I agree that your specific examples show incorrect behavior from
Nautilus. If /home and /var are presented as being part of the same disk
(which is how Nautilus presents /home for me, though it's really a
separate partition), then dragging from /home to /var should indeed move
rather than copy. The same applies to an NFS home; that it's actually on
a separate device is an implementation detail, which (I assume) Nautilus
usually hides, and it should hide it when dragging too.
However, I don't think that means the "move on the same device, copy
between different devices" drag-and-drop model is broken in general.

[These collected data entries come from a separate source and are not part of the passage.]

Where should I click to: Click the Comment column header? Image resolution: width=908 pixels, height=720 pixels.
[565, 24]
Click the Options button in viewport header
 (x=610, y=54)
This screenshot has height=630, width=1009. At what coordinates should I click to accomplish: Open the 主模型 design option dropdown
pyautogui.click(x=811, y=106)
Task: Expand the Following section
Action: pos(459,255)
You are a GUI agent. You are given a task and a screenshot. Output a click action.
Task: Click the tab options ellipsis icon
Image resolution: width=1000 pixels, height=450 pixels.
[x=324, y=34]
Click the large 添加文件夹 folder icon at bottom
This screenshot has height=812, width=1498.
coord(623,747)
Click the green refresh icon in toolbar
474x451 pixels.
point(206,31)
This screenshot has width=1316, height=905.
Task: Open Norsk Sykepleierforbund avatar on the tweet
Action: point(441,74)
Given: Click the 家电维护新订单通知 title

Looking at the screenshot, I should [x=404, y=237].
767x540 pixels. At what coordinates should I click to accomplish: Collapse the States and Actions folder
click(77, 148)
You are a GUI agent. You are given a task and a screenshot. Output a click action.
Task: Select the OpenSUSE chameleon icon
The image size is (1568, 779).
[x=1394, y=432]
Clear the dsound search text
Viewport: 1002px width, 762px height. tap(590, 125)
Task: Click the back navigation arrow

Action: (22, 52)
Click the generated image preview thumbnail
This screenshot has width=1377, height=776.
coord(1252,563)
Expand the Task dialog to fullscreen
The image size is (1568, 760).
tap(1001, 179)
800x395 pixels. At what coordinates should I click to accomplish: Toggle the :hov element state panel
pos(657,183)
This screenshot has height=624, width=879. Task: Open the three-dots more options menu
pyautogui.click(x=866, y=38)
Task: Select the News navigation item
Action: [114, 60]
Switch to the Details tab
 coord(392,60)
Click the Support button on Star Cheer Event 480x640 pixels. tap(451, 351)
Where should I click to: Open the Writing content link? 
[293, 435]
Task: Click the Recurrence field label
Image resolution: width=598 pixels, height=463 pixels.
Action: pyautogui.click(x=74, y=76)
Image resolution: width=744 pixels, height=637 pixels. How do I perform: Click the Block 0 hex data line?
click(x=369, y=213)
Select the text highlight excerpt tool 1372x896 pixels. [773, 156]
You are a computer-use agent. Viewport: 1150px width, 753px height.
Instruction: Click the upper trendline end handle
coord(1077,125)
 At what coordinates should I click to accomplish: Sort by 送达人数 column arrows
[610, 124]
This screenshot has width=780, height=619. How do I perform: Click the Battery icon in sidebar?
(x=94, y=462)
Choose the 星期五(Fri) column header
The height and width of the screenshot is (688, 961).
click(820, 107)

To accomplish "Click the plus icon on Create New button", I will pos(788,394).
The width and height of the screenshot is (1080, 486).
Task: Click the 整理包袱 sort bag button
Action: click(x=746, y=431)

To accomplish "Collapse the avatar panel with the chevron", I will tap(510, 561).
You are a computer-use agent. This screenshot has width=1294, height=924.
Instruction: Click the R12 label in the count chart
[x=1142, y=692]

It's not wonderfully consistent, but it Does The Right Thing in the
majority of cases. One obvious counterexample to your proposed "always
move" model is a CD-R: that you want to burn a file to CD rarely means
that you don't want the original any more. (Especially since you might
never get around to actually clicking "Write to Disc"!) Another example
is music players, both in hardware (e.g. an iPod) and in software (e.g.
Rhythmbox): that you drag music into the player doesn't mean you want it
moved from where it was before, it just means you want it imported.
> * The current behaviour can be confusing, since "old" versions of files
> are left lying around. If move a file onto an USB stick to work on it
> on a different computer, I suddenly have two versions of the same file
> and have to find out, which version is newer. In the worst case I have
> edited both versions (having forgotten about a copy) and have to merge
> them or accidently delete the changes from one of the files.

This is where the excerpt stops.